## EXERCISE
Print the passage about simulation and virtual pilots below in full, word for word.

## SELECTED PASSAGE
┄┄┄┄┄┄┄┄┄┄┄┄┄┄┄┄┄┄┄┄

The bank finally decided to use simulation software, which was typically used by manufacturing companies to study and measure internal processes and simulate hundreds of diagrams. The software revealed that the funds-transfer system didn’t work. One-hundred six major functional flaws were found in the design, and the bank was able to make corrections and implement the entire system within weeks.
Like the bank pilot program, the pharmaceutical industry could also conduct a simulation for the proposed changes to the global supply chain, adding to the simulation the various worldwide requirements, business processes (local and global), and predicted solutions for the functional flaws that could potentially arise in implementation design. Then, having witnessed how scale and alternative methods impact the safe flow of medication (positively and negatively), key issues such as aggregation, inference, global commerce, local needs, scalability, necessary standards, guidelines, and supply-chain vulnerabilities could be resolved prior to mass implementation—resulting in measurable changes that would positively affect patient safety.
Experiencing a virtual pilot
Consider how supply chain industry players might tackle a “big issue” using a virtual pilot. Take the case of determining the impact of “lot/batch aggregation” (i.e., associating each serialized item to only the lot/batch) versus “packaging aggregation” (i.e., associating each serialized item to each case, pallet, or tote they’ve been in) on identifying a counterfeit. It is assumed that packaging aggregation allows for full supply-chain traceability of each item, but lot/batch aggregation alone could possibly miss a transaction where the outer layer (case) remains intact through a number of trading partner movements. A virtual pilot can be used to compare the two types of aggregation.
Using simulation software, rules of behavior could be expressed for a series of simulated trading partners, and a counterfeiter could be added to the simulation. Then, two versions of the simulation — one where serialized items are aggregated at the lot/batch level and one where they are also aggregated at the case level and at all subsequent outer containers — could be developed.

┄┄┄┄┄┄┄┄┄┄┄┄┄┄┄┄┄┄┄┄

## EXERCISE DATA
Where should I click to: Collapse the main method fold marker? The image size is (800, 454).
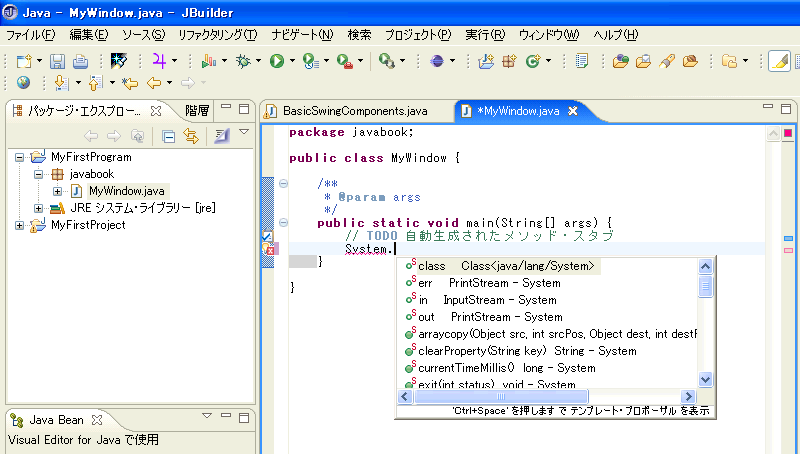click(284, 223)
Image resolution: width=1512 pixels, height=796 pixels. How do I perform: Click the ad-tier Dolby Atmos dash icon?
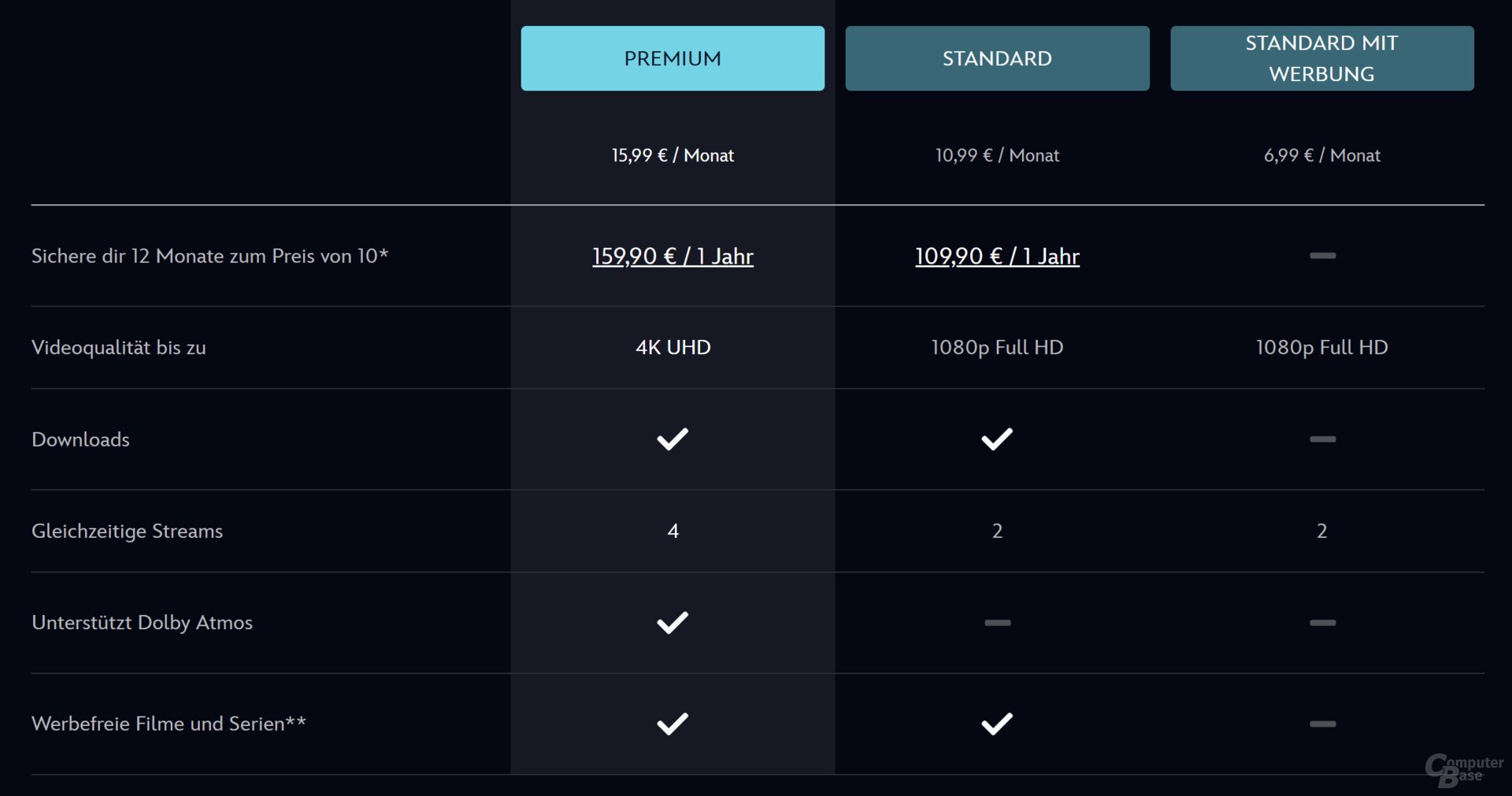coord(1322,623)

┄┄┄┄┄┄┄┄┄┄┄┄┄┄┄┄┄┄┄┄

## RESULT OF THE TASK
The bank finally decided to use simulation software, which was typically used by manufacturing companies to study and measure internal processes and simulate hundreds of diagrams. The software revealed that the funds-transfer system didn’t work. One-hundred six major functional flaws were found in the design, and the bank was able to make corrections and implement the entire system within weeks.
Like the bank pilot program, the pharmaceutical industry could also conduct a simulation for the proposed changes to the global supply chain, adding to the simulation the various worldwide requirements, business processes (local and global), and predicted solutions for the functional flaws that could potentially arise in implementation design. Then, having witnessed how scale and alternative methods impact the safe flow of medication (positively and negatively), key issues such as aggregation, inference, global commerce, local needs, scalability, necessary standards, guidelines, and supply-chain vulnerabilities could be resolved prior to mass implementation—resulting in measurable changes that would positively affect patient safety.
Experiencing a virtual pilot
Consider how supply chain industry players might tackle a “big issue” using a virtual pilot. Take the case of determining the impact of “lot/batch aggregation” (i.e., associating each serialized item to only the lot/batch) versus “packaging aggregation” (i.e., associating each serialized item to each case, pallet, or tote they’ve been in) on identifying a counterfeit. It is assumed that packaging aggregation allows for full supply-chain traceability of each item, but lot/batch aggregation alone could possibly miss a transaction where the outer layer (case) remains intact through a number of trading partner movements. A virtual pilot can be used to compare the two types of aggregation.
Using simulation software, rules of behavior could be expressed for a series of simulated trading partners, and a counterfeiter could be added to the simulation. Then, two versions of the simulation — one where serialized items are aggregated at the lot/batch level and one where they are also aggregated at the case level and at all subsequent outer containers — could be developed.